#### Given data:

%%

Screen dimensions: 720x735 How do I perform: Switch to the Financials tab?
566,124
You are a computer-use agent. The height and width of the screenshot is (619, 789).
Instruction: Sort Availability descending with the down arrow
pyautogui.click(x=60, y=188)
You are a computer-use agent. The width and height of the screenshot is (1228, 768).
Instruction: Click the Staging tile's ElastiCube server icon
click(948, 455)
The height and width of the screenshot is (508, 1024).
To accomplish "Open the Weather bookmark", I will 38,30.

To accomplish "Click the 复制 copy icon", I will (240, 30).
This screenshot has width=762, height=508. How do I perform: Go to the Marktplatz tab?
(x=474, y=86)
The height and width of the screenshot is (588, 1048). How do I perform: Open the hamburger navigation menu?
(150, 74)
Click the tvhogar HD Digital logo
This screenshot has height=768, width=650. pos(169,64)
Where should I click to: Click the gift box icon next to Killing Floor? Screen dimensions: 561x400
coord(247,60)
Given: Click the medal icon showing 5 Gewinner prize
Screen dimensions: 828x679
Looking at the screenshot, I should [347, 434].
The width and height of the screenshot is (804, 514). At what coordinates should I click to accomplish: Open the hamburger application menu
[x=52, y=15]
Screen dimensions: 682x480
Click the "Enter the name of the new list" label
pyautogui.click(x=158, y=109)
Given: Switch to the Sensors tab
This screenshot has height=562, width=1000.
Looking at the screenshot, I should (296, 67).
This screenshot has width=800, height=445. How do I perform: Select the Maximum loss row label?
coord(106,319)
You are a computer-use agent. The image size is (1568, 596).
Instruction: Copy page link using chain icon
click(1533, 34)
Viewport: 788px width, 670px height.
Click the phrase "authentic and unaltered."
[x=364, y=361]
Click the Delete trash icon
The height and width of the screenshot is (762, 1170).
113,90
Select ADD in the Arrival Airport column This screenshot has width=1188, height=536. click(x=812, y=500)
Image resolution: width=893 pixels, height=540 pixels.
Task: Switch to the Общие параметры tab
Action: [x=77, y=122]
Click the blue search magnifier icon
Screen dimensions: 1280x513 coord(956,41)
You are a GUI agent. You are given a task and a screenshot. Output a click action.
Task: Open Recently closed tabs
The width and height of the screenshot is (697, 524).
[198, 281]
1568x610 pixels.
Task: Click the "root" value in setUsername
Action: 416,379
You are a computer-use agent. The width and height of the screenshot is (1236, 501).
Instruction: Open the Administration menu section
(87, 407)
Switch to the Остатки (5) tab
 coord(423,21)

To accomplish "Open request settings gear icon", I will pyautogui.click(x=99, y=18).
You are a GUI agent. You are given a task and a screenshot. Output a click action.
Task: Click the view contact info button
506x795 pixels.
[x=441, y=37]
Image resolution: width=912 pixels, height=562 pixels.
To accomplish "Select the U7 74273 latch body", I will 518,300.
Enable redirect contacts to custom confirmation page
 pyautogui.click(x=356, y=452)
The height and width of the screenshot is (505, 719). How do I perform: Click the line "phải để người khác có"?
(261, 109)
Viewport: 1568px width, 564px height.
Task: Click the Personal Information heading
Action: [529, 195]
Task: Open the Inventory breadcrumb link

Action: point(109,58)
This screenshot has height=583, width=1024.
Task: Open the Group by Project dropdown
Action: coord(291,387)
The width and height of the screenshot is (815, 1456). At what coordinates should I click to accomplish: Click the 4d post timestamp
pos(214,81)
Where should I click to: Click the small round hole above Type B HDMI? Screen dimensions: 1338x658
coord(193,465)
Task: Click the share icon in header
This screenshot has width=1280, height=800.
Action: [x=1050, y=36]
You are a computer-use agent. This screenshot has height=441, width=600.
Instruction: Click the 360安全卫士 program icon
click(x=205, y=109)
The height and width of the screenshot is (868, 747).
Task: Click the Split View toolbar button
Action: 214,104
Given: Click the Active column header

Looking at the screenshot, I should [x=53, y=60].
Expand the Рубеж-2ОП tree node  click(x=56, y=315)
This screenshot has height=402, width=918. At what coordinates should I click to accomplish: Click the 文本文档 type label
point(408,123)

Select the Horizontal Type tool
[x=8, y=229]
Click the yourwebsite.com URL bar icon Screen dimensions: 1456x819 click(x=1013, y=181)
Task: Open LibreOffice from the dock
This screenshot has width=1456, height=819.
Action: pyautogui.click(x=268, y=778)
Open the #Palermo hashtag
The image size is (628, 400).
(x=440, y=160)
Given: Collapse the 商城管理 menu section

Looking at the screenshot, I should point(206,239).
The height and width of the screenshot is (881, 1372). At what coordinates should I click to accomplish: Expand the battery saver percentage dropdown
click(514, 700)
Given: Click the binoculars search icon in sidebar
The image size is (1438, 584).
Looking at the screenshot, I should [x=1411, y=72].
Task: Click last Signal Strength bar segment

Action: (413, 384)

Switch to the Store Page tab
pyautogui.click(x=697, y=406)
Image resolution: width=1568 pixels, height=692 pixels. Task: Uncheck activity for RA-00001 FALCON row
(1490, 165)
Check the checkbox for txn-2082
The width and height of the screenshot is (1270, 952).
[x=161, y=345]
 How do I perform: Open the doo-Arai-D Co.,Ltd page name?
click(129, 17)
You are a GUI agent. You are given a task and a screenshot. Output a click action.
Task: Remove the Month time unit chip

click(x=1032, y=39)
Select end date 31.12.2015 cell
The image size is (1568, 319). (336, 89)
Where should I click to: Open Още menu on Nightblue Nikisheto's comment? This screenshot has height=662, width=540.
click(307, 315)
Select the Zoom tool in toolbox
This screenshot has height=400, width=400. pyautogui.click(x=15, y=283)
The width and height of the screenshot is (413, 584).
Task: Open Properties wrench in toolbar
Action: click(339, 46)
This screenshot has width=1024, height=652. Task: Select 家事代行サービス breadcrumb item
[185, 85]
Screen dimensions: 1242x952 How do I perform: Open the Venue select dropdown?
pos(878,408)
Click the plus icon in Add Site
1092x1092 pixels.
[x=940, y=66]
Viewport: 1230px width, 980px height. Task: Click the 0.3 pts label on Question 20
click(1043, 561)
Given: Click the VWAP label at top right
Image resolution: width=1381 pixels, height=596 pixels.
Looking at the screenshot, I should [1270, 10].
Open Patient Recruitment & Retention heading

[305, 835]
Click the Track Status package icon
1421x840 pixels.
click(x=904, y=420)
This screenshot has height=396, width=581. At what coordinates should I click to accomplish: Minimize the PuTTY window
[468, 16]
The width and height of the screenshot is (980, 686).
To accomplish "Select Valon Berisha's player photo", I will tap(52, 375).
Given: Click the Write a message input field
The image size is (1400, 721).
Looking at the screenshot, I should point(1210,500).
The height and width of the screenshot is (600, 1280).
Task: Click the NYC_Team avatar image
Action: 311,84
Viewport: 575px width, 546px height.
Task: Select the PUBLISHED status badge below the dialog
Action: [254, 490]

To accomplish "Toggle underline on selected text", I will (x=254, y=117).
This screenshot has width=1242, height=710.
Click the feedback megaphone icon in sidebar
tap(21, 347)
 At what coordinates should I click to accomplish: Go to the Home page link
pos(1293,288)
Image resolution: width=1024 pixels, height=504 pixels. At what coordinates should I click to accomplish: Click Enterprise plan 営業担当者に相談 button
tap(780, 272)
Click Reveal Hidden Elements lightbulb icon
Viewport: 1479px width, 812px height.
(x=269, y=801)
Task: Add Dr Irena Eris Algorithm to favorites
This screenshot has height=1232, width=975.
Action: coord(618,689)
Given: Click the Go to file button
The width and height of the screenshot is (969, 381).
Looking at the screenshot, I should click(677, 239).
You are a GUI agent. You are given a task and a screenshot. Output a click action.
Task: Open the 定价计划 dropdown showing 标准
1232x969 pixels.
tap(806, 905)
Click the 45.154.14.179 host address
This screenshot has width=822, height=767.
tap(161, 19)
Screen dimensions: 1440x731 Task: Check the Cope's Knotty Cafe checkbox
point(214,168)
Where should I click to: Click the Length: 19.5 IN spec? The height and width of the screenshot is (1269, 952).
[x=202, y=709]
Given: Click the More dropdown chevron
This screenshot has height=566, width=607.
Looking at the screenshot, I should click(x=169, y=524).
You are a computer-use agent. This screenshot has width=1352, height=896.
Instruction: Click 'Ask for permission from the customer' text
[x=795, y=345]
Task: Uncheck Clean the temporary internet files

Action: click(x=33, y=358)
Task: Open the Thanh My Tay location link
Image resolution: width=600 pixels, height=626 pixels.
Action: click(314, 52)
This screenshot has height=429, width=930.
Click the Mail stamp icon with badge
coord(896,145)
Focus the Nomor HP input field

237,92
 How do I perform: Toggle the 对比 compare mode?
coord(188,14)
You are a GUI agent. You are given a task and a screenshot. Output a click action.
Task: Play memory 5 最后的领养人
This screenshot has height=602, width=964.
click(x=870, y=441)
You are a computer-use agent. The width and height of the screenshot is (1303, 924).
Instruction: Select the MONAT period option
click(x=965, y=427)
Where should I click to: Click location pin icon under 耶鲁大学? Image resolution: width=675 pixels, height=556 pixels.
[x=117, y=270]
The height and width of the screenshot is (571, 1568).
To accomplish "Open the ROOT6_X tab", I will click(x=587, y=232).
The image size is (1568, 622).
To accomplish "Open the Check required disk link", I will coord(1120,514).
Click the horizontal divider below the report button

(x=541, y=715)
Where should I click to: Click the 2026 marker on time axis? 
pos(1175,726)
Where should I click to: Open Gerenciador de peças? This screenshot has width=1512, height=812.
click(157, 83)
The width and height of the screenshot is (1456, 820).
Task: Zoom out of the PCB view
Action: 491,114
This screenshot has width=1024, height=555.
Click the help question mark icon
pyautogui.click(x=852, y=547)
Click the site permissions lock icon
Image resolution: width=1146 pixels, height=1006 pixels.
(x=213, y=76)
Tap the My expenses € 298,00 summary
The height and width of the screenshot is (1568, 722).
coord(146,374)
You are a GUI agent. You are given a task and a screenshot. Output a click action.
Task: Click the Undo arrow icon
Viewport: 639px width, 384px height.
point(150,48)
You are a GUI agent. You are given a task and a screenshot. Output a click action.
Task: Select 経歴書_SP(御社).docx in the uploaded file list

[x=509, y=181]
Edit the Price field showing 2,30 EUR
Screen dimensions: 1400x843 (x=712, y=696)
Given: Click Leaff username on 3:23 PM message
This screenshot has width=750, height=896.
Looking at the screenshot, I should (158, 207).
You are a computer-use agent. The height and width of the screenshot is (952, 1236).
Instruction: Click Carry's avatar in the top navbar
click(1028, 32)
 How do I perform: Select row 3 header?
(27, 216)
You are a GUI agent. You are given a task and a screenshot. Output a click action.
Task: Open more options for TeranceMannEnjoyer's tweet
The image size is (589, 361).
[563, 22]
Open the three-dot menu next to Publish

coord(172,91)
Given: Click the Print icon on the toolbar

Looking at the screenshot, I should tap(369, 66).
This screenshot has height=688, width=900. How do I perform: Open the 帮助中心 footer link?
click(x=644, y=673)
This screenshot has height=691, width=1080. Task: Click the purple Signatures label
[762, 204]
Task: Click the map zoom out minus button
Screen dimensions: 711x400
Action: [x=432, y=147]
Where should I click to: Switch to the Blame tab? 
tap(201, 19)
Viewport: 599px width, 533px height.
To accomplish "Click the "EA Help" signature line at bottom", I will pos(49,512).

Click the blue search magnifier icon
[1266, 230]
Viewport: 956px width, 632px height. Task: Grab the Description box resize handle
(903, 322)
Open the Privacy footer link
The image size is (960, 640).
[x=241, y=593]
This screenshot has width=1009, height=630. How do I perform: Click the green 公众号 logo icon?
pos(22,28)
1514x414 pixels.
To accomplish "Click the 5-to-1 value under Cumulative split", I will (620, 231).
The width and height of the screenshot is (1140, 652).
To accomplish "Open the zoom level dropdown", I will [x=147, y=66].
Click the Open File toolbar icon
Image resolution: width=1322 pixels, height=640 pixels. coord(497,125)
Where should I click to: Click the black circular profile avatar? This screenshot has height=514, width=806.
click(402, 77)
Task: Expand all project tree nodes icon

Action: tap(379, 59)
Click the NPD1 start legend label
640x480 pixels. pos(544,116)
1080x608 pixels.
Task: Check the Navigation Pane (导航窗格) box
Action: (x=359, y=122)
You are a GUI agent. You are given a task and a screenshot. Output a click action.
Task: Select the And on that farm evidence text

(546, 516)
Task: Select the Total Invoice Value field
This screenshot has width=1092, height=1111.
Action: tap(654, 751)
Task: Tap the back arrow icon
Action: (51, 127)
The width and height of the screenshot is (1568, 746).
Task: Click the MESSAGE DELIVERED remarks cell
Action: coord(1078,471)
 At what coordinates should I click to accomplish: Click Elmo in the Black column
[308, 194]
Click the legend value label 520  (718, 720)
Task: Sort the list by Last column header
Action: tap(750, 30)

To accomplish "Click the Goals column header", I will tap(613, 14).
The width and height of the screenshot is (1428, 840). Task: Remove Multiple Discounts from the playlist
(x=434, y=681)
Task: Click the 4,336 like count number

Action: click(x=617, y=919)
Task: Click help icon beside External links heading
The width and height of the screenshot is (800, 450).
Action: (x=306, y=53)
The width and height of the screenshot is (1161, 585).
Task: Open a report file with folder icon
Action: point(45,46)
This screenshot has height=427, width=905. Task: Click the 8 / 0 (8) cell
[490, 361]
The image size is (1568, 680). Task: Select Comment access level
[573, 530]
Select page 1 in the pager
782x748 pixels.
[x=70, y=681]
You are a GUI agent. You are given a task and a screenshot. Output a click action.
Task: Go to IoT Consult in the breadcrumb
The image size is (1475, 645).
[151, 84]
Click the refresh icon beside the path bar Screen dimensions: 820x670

%%

#### Task directions:
Go back to the data above and please quote exactly, and only, the lines from the line with "Task: Select the Total Invoice Value field" through its last line.

#### Solution to the exercise:
Task: Select the Total Invoice Value field
This screenshot has width=1092, height=1111.
Action: tap(654, 751)
Task: Tap the back arrow icon
Action: (51, 127)
The width and height of the screenshot is (1568, 746).
Task: Click the MESSAGE DELIVERED remarks cell
Action: coord(1078,471)
 At what coordinates should I click to accomplish: Click Elmo in the Black column
[308, 194]
Click the legend value label 520  (718, 720)
Task: Sort the list by Last column header
Action: tap(750, 30)

To accomplish "Click the Goals column header", I will tap(613, 14).
The width and height of the screenshot is (1428, 840). Task: Remove Multiple Discounts from the playlist
(x=434, y=681)
Task: Click the 4,336 like count number

Action: click(x=617, y=919)
Task: Click help icon beside External links heading
The width and height of the screenshot is (800, 450).
Action: (x=306, y=53)
The width and height of the screenshot is (1161, 585).
Task: Open a report file with folder icon
Action: point(45,46)
This screenshot has height=427, width=905. Task: Click the 8 / 0 (8) cell
[490, 361]
The image size is (1568, 680). Task: Select Comment access level
[573, 530]
Select page 1 in the pager
782x748 pixels.
[x=70, y=681]
You are a GUI agent. You are given a task and a screenshot. Output a click action.
Task: Go to IoT Consult in the breadcrumb
The image size is (1475, 645).
[151, 84]
Click the refresh icon beside the path bar Screen dimensions: 820x670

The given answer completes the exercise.